* **Goal of the exercise**
Could you reproduce, word for word, the passage of the article on legal protections for veterans between "East Belfast MP" and "to Northern Ireland.", inclusive?

* **Selected extract**
+++
Any new legal protections for military veterans must apply equally across the United Kingdom, the DUP’s defence spokesperson has said.
East Belfast MP Gavin Robinson was responding to media reports that proposals being brought forward by Defence Secretary Penny Mordaunt aimed at protecting veterans from the threat of repeated investigations into alleged historical offences will not apply to Northern Ireland cases.
Today in the House of Commons he raised a Point of Order on the issue, following previous assurances given to him by the Attorney General.
Mr Robinson said he was “perturbed” to read in the press that proposals to protect veterans will not apply to Northern Ireland.
“It shows scant disregard for people the length and breadth of this United Kingdom who stood to protect our interests, our values and our democracy,” he said.
Commenting afterwards, he added: “On 31st January in response to a question from me the Attorney General gave a clear commitment that Northern Ireland veterans would not be excluded from any protections to be brought forward. Indeed, he said ‘No area of the United Kingdom can be left out; plainly that would be wrong’.
“Any united stance from the Government on this issue should be brought before the House of Commons first rather than being trailed in the press. DUP MPs will ensure that this issue is pursued and challenged further.”
Stressing his continued opposition to a statute of limitations to protect veterans from prosecution, former soldier and UUP MLA Doug Beattie said: “I have been openly opposed to any form of a statute of limitations in Northern Ireland for the simple reason being that it would be open to be used by terrorists, and there can be no equivalence between the armed forces and terrorists.
“I do not understand what they are trying to achieve by what they are trying to put through at this moment in time. If it is purely to stop vexatious claims against military personnel then I absolutely welcome that. But if it is in any shape or form trying to stop the military being accountable then I am against that.”
The Upper Bann representative added: “I have long argued that a statute of limitations here in Northern Ireland would mean that terrorists would have to avail of similar and I could never accept that.”
+++
* **Entries shown**
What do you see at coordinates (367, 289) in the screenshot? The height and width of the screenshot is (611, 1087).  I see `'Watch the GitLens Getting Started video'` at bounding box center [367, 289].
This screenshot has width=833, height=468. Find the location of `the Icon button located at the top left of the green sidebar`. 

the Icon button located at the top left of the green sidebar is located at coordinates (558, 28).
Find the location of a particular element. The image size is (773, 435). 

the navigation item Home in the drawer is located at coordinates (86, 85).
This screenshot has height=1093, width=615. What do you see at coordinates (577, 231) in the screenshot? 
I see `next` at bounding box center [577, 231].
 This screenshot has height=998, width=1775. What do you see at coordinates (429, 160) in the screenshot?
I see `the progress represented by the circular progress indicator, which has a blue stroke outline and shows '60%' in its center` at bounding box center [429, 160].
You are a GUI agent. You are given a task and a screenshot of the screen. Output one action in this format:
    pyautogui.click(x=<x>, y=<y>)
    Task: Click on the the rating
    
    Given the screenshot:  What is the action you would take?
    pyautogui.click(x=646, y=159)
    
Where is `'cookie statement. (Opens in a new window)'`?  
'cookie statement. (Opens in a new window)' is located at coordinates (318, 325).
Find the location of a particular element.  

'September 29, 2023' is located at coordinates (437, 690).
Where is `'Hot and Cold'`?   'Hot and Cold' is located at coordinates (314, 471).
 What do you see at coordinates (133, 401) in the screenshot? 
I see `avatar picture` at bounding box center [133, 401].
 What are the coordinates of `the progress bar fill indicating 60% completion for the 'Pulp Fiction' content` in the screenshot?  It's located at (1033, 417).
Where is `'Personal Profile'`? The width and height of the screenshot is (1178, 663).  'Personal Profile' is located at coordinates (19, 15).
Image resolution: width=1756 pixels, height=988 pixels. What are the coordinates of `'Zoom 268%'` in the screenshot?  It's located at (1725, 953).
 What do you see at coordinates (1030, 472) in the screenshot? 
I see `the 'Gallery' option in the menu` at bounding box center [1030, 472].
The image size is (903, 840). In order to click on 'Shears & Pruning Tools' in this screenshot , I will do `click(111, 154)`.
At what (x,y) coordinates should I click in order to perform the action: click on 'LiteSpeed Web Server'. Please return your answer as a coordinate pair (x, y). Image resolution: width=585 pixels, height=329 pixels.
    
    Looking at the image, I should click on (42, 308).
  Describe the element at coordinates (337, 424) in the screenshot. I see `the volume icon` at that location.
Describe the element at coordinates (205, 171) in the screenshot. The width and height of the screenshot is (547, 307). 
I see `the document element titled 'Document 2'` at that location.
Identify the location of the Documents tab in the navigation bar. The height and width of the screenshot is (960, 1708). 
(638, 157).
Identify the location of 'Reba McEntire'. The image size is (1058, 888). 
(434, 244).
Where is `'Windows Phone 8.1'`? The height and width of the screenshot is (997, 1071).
+++
* **Result of the task**
East Belfast MP Gavin Robinson was responding to media reports that proposals being brought forward by Defence Secretary Penny Mordaunt aimed at protecting veterans from the threat of repeated investigations into alleged historical offences will not apply to Northern Ireland cases.
Today in the House of Commons he raised a Point of Order on the issue, following previous assurances given to him by the Attorney General.
Mr Robinson said he was “perturbed” to read in the press that proposals to protect veterans will not apply to Northern Ireland.